Lori Walton: Birds on a Wire

In the early mornings, I walk.  My path is from my home, through the neighborhood, across a field and a busy road, to the quiet space of a bird sanctuary filled with birds alive while much of the world is still rising.  Once there, I stop on a wooden bridge for a moment of stillness and silence.  The other day, I looked up at one of the many electrical wires overhead and noticed about 100 swallows sitting on it.  Now, maybe this has always been, and I was noticing for the first time, but every single one of those birds was facing in the same direction.  All 100 or so.  Sitting on the wire and facing east.  There is no way this could have been random and by chance.  There must have been some sort of unspoken plan.

As I marveled at this, a new bird flew up and sat on the wire – only this one was facing the opposite direction.  “That’s me”, I thought – the one who is always turned around, never quite facing the right way.  But, in less than a second, that bird hopped up, turned around, and landed on the wire facing the same direction as the rest of the birds.  Soon, another bird arrived, and then another, and the same thing happened each time: the bird landed facing the wrong direction, hopped up, and turned around.

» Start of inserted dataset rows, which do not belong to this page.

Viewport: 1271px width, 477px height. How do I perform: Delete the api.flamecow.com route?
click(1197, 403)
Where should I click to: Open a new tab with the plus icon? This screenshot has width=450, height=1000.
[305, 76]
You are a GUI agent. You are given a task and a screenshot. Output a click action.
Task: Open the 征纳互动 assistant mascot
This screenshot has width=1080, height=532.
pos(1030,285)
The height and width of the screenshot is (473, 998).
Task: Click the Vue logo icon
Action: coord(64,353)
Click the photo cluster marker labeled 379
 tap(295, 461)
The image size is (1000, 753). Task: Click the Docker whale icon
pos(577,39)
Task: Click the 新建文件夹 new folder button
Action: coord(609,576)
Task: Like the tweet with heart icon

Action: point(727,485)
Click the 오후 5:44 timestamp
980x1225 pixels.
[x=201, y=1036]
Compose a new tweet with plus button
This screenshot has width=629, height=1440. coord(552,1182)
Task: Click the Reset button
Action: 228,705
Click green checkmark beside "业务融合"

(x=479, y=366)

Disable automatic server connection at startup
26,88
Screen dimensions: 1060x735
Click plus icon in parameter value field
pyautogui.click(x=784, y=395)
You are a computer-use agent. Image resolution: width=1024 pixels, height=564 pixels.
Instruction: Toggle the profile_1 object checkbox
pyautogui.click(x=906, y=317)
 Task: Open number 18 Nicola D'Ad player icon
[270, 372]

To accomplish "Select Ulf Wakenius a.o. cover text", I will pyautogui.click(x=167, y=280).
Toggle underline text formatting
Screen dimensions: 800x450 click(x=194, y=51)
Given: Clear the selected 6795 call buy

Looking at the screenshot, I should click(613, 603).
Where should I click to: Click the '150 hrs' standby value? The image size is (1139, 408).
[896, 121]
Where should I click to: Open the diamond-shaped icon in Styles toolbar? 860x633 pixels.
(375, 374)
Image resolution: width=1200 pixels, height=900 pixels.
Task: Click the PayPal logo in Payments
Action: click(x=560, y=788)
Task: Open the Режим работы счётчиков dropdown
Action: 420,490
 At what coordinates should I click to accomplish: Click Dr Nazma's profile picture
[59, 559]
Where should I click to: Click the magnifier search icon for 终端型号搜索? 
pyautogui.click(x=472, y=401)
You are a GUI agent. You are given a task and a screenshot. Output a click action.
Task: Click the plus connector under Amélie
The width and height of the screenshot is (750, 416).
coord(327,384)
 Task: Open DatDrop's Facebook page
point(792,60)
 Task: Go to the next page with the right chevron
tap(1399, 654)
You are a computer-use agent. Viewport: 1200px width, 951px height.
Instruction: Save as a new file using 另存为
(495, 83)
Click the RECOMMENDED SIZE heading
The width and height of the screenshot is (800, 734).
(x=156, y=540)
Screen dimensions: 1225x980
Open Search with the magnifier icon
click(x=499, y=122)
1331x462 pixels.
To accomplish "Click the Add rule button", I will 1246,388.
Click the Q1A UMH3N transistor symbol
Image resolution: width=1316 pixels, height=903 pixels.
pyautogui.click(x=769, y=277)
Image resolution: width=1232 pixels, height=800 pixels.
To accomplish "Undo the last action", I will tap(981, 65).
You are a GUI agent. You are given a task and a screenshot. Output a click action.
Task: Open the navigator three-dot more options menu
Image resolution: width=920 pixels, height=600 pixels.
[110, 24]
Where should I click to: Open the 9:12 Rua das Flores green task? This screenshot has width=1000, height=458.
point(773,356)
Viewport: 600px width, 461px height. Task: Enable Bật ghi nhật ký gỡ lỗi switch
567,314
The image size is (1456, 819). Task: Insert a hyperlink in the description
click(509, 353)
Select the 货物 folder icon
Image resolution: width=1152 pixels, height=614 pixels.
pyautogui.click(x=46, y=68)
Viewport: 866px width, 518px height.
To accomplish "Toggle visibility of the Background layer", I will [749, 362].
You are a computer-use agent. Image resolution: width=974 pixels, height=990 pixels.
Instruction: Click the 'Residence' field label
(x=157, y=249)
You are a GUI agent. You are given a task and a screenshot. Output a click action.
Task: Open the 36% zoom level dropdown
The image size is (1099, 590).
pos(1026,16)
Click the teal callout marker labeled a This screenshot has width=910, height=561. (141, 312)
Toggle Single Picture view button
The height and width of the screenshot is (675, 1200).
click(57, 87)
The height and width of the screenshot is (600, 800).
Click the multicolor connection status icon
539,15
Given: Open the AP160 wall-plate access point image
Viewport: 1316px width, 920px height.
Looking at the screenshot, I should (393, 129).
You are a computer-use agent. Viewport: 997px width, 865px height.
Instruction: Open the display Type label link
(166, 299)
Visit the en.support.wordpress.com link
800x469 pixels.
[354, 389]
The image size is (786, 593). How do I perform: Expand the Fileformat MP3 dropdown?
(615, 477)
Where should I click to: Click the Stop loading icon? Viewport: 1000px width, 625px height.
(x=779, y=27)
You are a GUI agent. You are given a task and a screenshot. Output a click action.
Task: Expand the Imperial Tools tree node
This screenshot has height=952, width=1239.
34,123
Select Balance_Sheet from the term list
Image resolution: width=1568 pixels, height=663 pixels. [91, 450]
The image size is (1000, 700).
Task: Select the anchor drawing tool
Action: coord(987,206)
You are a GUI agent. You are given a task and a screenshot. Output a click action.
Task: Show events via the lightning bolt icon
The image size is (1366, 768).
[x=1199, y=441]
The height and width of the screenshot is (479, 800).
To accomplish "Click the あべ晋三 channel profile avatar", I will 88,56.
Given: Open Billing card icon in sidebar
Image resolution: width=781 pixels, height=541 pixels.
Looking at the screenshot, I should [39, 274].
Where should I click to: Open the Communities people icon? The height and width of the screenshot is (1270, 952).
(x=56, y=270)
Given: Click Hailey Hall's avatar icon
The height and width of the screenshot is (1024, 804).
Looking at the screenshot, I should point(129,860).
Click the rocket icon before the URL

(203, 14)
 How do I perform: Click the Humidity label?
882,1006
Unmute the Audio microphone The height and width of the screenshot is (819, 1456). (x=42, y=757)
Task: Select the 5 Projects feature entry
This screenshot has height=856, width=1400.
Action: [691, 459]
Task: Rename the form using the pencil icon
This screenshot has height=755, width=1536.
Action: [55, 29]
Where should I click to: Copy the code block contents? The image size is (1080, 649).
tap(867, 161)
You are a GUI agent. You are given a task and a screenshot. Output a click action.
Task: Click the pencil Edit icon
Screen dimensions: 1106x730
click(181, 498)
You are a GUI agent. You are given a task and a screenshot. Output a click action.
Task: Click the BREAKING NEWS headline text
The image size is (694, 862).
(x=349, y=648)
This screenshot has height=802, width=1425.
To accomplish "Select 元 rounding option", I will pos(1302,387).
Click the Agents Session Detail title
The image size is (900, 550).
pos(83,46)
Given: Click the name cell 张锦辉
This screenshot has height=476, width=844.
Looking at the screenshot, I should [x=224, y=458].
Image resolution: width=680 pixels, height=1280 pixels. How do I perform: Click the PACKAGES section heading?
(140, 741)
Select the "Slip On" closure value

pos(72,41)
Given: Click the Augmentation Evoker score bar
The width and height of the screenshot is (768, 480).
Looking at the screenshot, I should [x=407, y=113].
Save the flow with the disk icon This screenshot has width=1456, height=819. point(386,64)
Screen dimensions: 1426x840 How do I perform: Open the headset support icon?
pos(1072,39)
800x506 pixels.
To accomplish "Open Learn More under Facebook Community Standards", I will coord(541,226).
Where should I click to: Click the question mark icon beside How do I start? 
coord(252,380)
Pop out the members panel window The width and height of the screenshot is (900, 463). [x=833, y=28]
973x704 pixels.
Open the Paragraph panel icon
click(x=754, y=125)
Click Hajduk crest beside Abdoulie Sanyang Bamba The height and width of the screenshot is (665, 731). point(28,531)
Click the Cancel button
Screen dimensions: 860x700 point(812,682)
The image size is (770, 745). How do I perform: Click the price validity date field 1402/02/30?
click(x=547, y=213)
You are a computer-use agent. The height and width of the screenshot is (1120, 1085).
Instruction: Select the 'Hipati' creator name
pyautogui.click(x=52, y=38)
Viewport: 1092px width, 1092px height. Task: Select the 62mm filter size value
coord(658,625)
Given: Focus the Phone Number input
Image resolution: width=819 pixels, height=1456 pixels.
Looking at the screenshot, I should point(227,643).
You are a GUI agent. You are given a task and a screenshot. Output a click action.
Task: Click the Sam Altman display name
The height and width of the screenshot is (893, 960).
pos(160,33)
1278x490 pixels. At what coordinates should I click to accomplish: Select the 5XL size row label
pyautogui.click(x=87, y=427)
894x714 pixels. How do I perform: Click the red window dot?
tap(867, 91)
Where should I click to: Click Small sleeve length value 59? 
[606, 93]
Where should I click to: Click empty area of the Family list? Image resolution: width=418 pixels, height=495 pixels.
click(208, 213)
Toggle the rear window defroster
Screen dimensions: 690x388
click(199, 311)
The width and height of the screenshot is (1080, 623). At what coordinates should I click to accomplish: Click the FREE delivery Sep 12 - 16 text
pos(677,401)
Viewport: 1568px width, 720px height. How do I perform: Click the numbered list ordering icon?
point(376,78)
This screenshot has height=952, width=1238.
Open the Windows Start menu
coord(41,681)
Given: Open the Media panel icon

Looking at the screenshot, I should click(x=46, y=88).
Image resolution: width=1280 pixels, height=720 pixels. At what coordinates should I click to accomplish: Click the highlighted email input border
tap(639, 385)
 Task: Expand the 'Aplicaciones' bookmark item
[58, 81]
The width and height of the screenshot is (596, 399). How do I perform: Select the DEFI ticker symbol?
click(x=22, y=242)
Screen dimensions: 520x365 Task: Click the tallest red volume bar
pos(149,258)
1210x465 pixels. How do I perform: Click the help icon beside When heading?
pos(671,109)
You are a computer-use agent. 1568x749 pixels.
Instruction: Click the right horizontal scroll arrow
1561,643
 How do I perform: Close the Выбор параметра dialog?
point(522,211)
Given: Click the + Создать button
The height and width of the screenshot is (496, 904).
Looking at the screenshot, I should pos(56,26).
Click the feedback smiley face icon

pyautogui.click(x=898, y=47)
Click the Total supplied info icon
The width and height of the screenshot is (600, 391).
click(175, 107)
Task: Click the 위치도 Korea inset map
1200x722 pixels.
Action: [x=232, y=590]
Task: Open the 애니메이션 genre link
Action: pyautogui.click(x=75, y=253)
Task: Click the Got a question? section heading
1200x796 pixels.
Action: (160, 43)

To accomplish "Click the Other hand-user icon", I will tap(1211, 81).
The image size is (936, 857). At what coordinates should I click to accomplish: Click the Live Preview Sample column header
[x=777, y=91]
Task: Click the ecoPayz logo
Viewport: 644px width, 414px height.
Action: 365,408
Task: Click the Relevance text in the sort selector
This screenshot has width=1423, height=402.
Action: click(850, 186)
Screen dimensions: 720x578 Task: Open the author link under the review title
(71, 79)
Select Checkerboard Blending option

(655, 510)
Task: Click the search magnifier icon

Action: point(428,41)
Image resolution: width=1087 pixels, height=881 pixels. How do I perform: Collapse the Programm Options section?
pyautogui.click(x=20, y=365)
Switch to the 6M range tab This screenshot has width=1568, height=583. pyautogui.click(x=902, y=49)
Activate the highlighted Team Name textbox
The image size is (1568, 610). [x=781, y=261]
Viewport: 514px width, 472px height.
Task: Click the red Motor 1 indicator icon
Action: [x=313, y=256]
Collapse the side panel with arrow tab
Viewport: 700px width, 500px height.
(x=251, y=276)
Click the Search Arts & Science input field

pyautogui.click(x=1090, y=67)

I don’t know what made all of the birds face the same direction.  It may have been the direction of the wind, or instinct, but I’d like to think that when a bird landed in the wrong direction, the bird next to him leaned over and quietly whispered, “Wrong way, friend.  Turn around.”

Community.  It is there to socialize with, it is there to fill our lives with friendship, but it is also there to help us turn around, and when we are unable to do it quickly, it is there to hold the space for us until we can.  

There have been times when someone has said to me, “I cannot pray.” and I say, “I will pray on your behalf until you are able to pray yourself.”  There have been people in my life who have not believed in God, and I have believed for them.  One reason we say the version of the creed that begins with “WE believe” (instead of the one that starts “I believe”) is because when one of us cannot in that moment believe in a God that is all-loving, all-present, and all-powerful, the rest of us can believe for them.

The trick is to not be on that wire alone.  If we were, how would we know which way to face?  Who would lean over and whisper to us, “wrong way, friend.”?  Who would hold the space for us until we were strong enough to hold it on our own?  Just one other bird is all that is needed, someone who can help turn us around, who can pray when we can’t, who can believe until we are able.  And someone we can do the same for as well.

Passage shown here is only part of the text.